ENUNCIADO:
No excerto sobre «deve de ser», a influência de que língua poderá explicar o uso da preposição de com o verbo dever?

EXCERTO CITADO:
+ + + + + + +

"Como deve de ser" ou "como deve ser"?
Há muita gente a dizer "deve de ser" e "deve de fazer", mas a verdade é que não estão a falar como deve ser...
A razão é simples: o verbo dever não rege a preposição de. Assim como são incorrectas as frases *«Ele deve de vir mais tarde» e «Devem de ser duas horas» (em que o verbo dever exprime probabilidade e, talvez por isso, não dê tanto azo a confusões), também é errada a expressão *“como deve de ser”.
Talvez a tendência para esta regência do verbo dever aconteça por influência do castelhano, pois nessa língua tal construção existe e é correcta. Por outro lado, pode haver uma analogia com construções em português que veiculam o mesmo tipo de conteúdo: *“deve de ser” e *“deve de fazer” têm um sentido de obrigatoriedade semelhante a “tem de ser” e “tem de fazer” e, com o verbo ter, o uso da preposição de é legítimo.
Por enquanto, porém, a expressão “deve de ser” não se recomenda, no uso da língua portuguesa. No entanto, talvez venha a vingar, nunca se sabe... até porque é empregada por escritores como José Saramago, porventura para dar mais vivacidade ao discurso de pendor oralizante.
18 comentários :
Olá professora! Há quanto tempo :)

+ + + + + + +

Parte de um ficheiro de dados:
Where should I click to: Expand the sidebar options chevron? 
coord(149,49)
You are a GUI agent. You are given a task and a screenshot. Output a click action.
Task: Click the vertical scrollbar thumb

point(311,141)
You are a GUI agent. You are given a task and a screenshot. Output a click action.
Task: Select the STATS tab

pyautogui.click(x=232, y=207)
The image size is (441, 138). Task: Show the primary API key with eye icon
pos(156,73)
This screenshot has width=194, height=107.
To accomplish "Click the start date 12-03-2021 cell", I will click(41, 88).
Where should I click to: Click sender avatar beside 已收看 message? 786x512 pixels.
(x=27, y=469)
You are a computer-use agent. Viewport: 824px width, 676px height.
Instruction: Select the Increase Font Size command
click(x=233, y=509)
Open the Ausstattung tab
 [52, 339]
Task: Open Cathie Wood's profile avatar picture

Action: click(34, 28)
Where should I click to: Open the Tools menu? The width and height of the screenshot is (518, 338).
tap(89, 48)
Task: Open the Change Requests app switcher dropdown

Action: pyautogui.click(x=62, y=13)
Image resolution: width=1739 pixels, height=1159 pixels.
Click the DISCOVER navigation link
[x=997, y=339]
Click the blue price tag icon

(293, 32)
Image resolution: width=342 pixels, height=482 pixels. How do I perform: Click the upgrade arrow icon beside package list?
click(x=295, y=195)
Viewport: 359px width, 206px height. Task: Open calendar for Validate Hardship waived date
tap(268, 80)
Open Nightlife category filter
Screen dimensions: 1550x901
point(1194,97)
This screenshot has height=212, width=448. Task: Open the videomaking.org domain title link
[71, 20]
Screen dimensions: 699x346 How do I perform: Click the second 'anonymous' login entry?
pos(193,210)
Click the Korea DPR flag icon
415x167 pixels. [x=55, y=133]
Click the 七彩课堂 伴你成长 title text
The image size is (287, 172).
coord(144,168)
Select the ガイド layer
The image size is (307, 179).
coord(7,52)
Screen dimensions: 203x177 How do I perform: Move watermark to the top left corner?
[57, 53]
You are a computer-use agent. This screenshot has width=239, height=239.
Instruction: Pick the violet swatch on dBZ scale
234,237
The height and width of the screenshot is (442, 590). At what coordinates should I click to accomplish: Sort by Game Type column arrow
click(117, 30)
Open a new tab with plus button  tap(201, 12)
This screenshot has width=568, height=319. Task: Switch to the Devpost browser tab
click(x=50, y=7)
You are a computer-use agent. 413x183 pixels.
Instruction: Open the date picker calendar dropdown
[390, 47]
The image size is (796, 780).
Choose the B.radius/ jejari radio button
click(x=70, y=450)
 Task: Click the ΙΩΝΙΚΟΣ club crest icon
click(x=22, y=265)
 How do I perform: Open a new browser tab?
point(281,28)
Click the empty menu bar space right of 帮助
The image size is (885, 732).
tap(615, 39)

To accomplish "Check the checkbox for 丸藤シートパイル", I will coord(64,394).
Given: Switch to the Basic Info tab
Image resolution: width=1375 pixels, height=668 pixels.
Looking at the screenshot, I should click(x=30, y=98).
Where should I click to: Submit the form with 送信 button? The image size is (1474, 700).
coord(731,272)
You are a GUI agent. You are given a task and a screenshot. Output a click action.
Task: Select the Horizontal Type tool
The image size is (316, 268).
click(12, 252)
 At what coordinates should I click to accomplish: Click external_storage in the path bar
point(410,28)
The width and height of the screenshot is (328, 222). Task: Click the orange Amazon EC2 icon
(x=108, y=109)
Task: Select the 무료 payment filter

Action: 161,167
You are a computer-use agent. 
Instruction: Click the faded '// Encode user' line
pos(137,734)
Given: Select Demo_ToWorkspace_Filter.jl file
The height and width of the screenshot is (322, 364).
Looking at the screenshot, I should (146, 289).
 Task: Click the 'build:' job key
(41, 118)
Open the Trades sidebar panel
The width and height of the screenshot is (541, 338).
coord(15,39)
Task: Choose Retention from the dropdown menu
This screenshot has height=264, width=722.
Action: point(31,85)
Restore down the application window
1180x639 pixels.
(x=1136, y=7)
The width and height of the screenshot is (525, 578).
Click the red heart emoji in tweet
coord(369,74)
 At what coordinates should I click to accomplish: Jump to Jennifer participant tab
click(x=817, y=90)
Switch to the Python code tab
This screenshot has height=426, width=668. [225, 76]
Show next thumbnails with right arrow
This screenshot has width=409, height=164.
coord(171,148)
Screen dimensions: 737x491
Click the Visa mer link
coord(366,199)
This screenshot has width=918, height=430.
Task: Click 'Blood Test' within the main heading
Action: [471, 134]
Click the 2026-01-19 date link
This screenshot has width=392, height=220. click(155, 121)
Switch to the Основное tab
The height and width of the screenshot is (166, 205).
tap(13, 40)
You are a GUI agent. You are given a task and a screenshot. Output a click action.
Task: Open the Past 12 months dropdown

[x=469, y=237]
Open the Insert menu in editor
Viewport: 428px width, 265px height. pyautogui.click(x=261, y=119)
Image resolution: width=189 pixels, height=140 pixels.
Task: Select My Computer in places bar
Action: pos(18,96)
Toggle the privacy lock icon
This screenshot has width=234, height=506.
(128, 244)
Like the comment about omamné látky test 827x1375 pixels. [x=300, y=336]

+ + + + + + +

RESPOSTA:
Do castelhano, língua em que essa construção existe e é correta.